Güngören Tapu Müdürlüğüne, İstanbul 10 İcra Müdürlüğüne yazılan yazıya cevap verildiği görüldü.
HUKUKİ DEĞERLENDİRME VE GEREKÇE:
Asıl dava , İstanbul Anadolu 10.İcra Müdürlüğünün ——— esas sayılı dosyasında yapılan icra takibine itirazın iptali istemine ilişkindir.
İstanbul Anadolu 10.İcra Müdürlüğünün ——- esas sayılı dosyasının incelenmesinde; davacı …nin borçlu … hakkında ( 02.07.2013 faiz başlangıç tarihli 30.000 TL tutarlı ipotek belgesinden kaynaklanan alacak açıklamasıyla ) 03.07.3013 tarihinde 13.253,28 TL asıl alacağın tahsili amacıyla ipoteğin paraya çevrilmesi yoluyla icra takibi yaptığı, borçlunun herhangi bir borcu olmadığı gerekçesiyle takipteki borca ve tüm ferilerine itiraz ettiği, bunun üzerine takibin durmasına karar verildiği ve iş bu itirazın iptali davasının açıldığı anlaşılmıştır.

Sağlanan Bilgiler.
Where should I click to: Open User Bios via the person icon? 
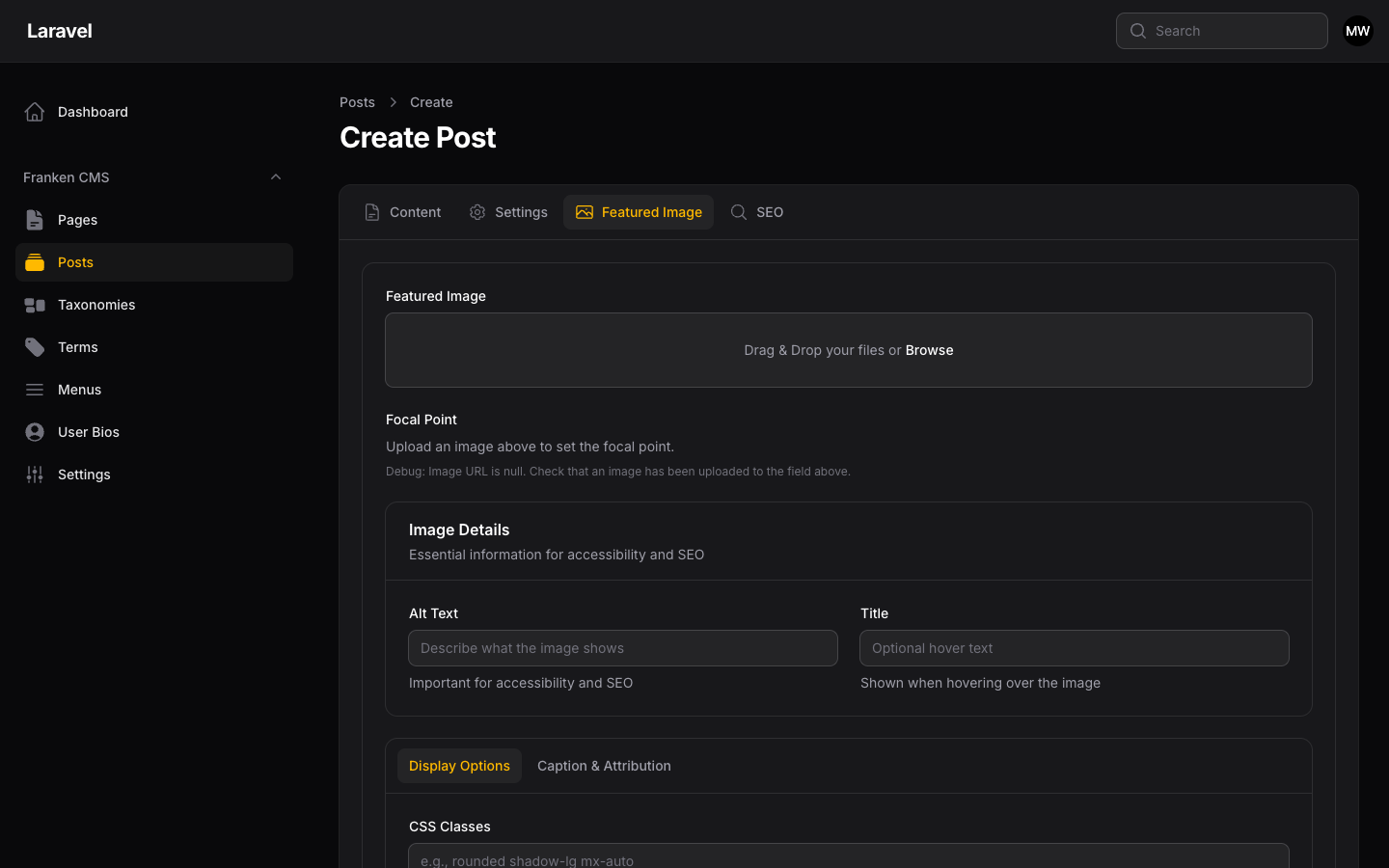pos(35,431)

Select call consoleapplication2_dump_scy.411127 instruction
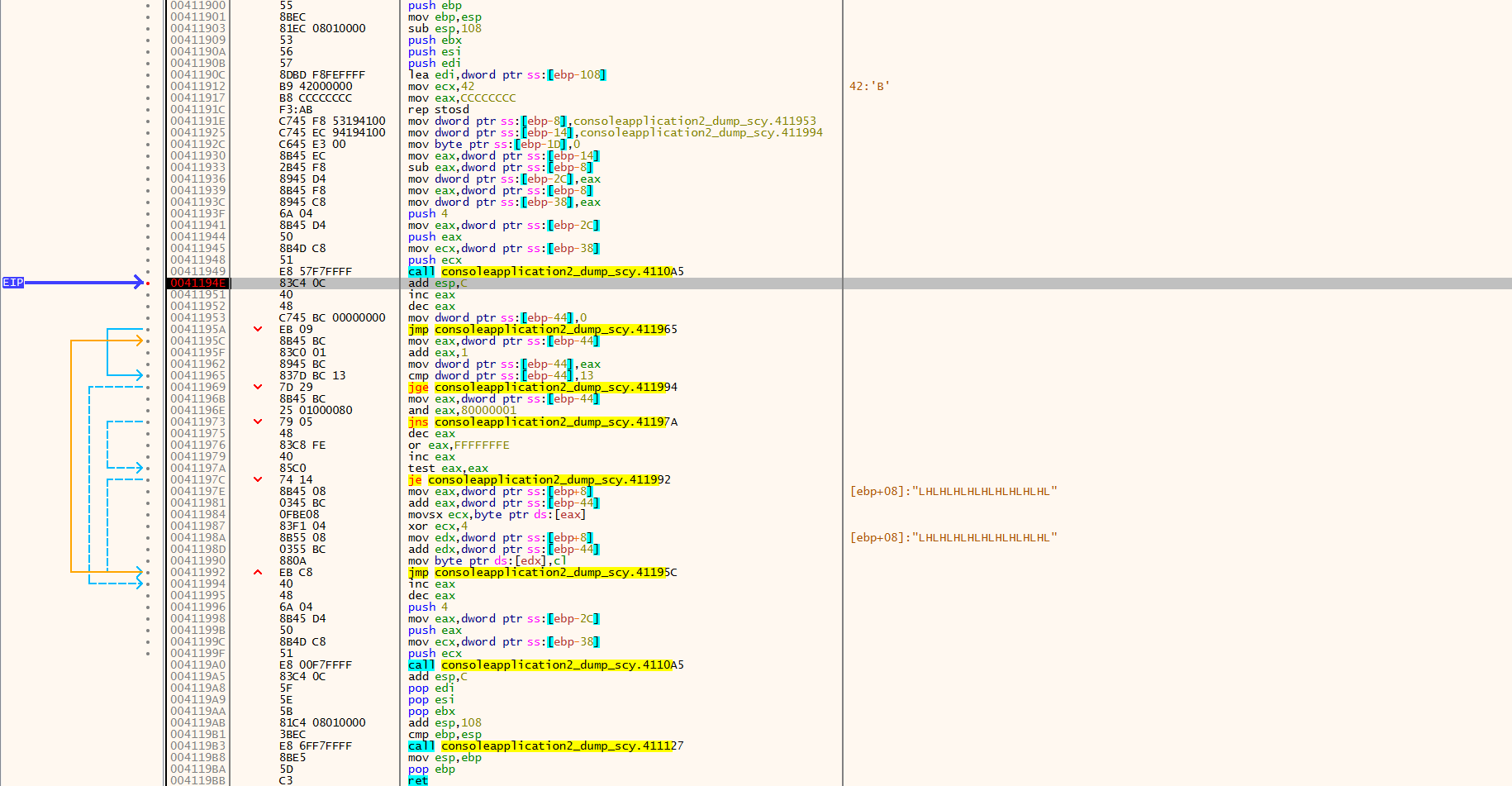click(x=545, y=746)
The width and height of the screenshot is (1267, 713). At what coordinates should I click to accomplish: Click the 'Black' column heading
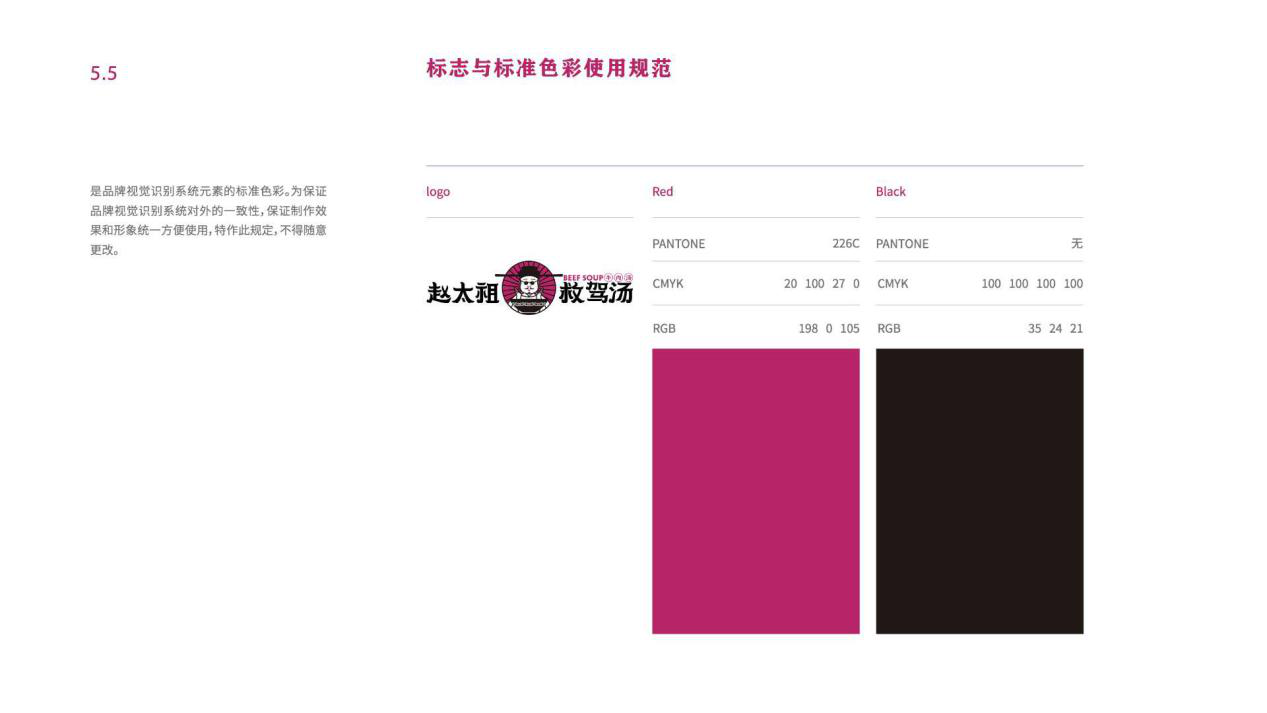point(890,192)
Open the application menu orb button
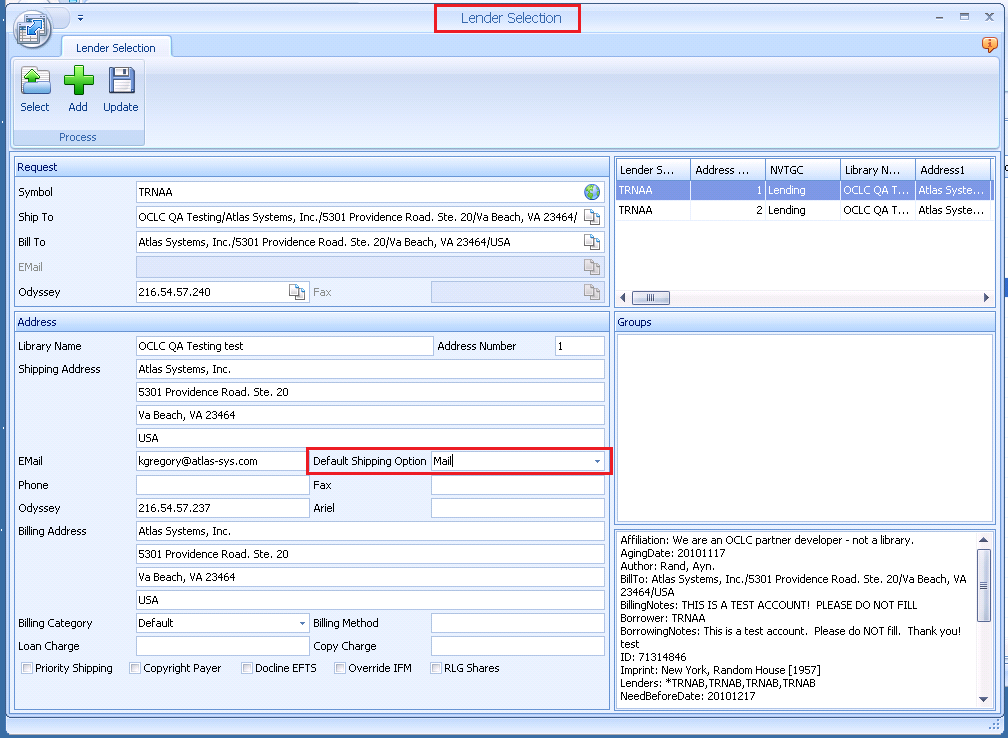The width and height of the screenshot is (1008, 738). [x=32, y=28]
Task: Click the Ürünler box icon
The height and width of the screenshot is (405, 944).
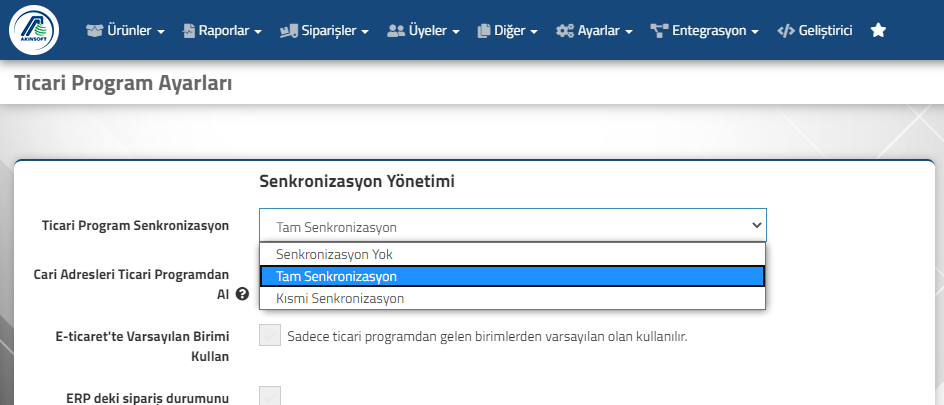Action: coord(95,31)
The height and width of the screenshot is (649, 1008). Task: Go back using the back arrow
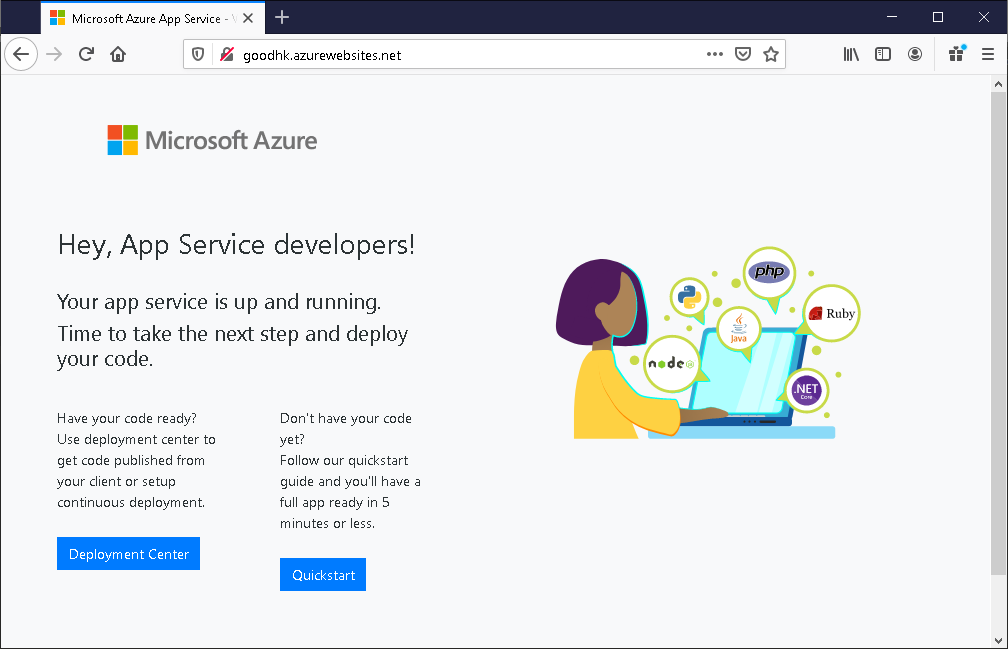[x=21, y=55]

Verilen Talimat 1.
İtirazın iptali davasına ilişkin metne göre şu soruları yanıtlayın:
(a) Asıl dava hangi isteme ilişkindir?
(b) İcra takibinde tahsili amaçlanan asıl alacak tutarı nedir?
(c) Borçlu, takipteki borca ve ferilerine hangi gerekçeyle itiraz etmiştir?
Verilen Talimat 2.
İtirazın iptali davasına ilişkin metni kaldığı yerden devam ettirin.

Yanıt 1.
(a) İcra takibine itirazın iptali istemine.
(b) 13.253,28 TL.
(c) Herhangi bir borcu olmadığı gerekçesiyle.

Yanıt 2.
Davacı taraf, davalı ile arasında 02.01.2009 tarihli ticari vekillik sözleşmesi imzalandığını, sözleşmenin teminatı olarak davalı üzerine kayıtlı İ————parselde bulunan tarla niteliğindeki 40/400 hisse üzerine ipotek konulduğunu, taraflar arasında imzalanan ticari vekillik sözleşmesinin davalı … ——–nın sözleşmeye aykırı davranışları nedeniyle haklı nedenle feshedildiğini, sözleşme gereği oluşan cari hesap bakiyesinin ödenmesinin ihtarnameyle bildirildiğini, ödenmediği için de icra takibi yapıldığını beyan ederek itirazın iptali ile icra inkar tazminatı isteminde bulunmuştur.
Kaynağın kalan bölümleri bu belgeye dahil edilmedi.